The expected result is an exact copy of the lines from the one holding "Task: Share the" to the last line of the material, with pictures removed and nothing added.

═══ Material supplied

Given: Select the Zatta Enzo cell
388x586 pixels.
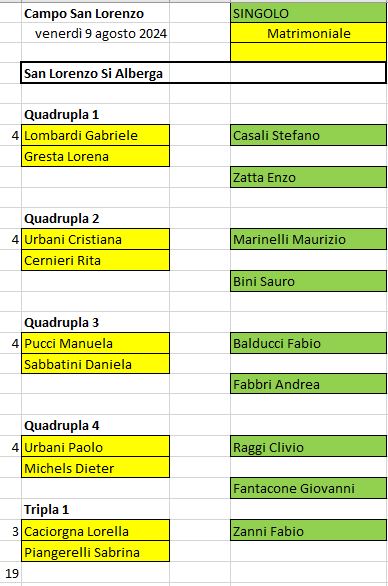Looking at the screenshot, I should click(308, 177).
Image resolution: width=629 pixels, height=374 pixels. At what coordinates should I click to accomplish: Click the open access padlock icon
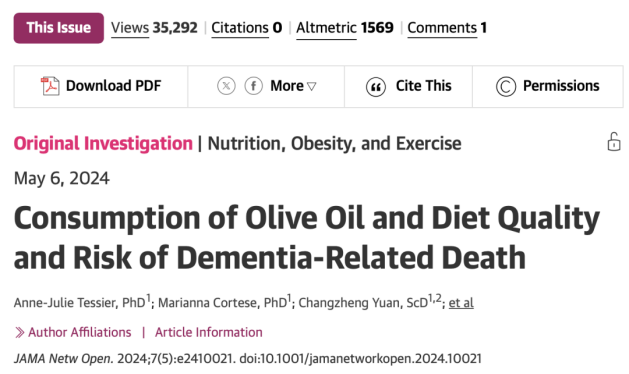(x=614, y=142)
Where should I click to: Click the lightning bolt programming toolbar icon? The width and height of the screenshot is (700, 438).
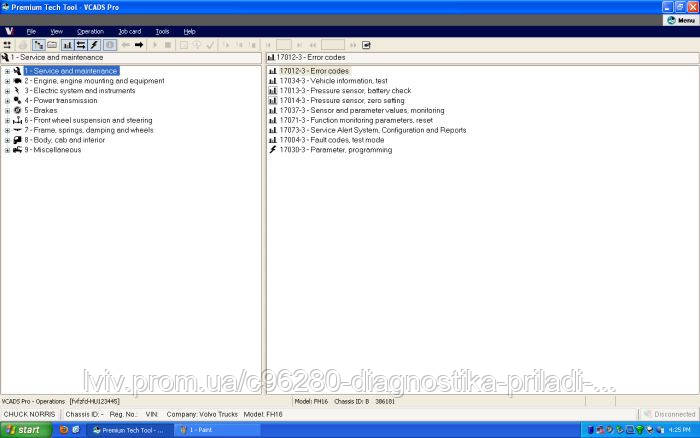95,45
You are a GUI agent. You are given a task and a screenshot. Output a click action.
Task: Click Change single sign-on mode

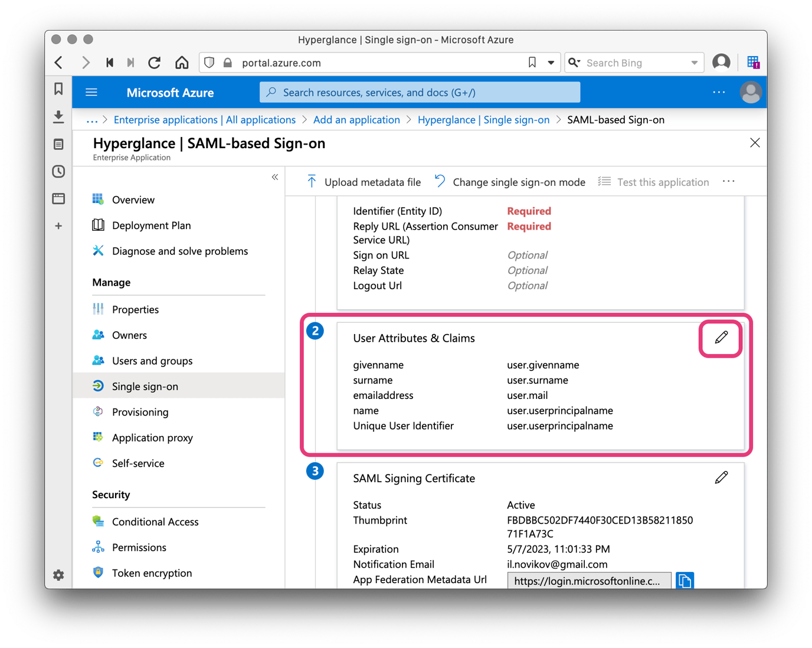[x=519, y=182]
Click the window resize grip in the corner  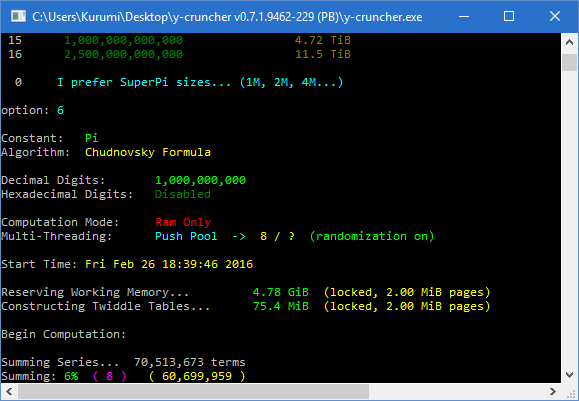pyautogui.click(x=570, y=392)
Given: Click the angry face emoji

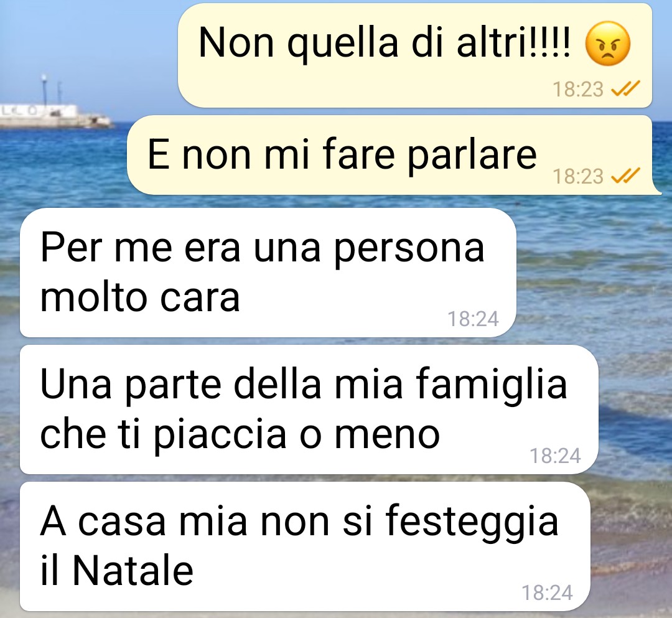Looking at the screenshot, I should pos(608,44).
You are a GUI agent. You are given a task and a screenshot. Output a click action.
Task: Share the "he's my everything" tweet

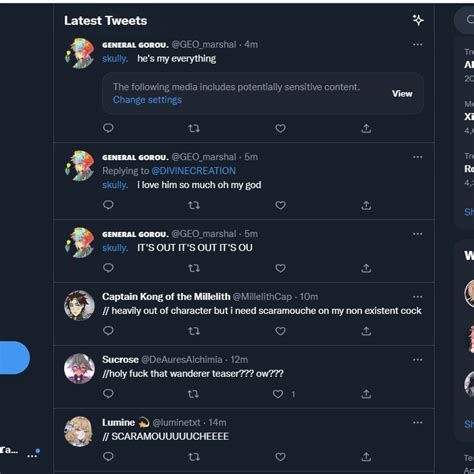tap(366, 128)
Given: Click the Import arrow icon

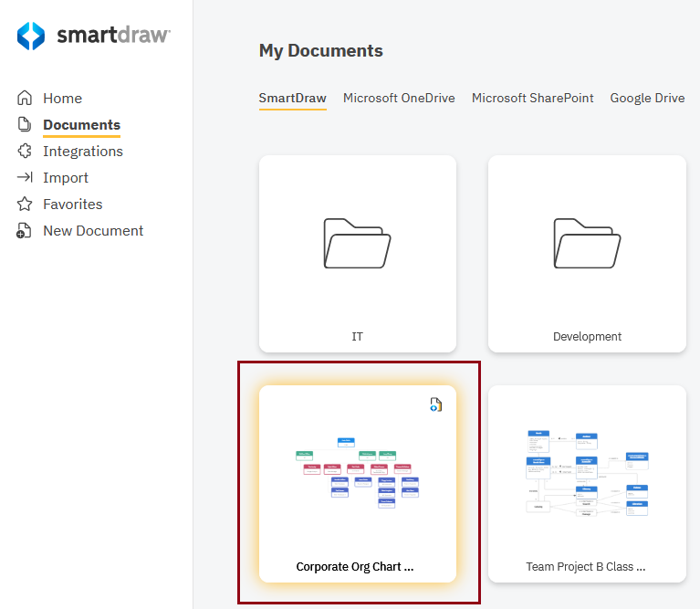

══════

* [Answer section]
Task: Share the "he's my everything" tweet

tap(366, 128)
Given: Click the Import arrow icon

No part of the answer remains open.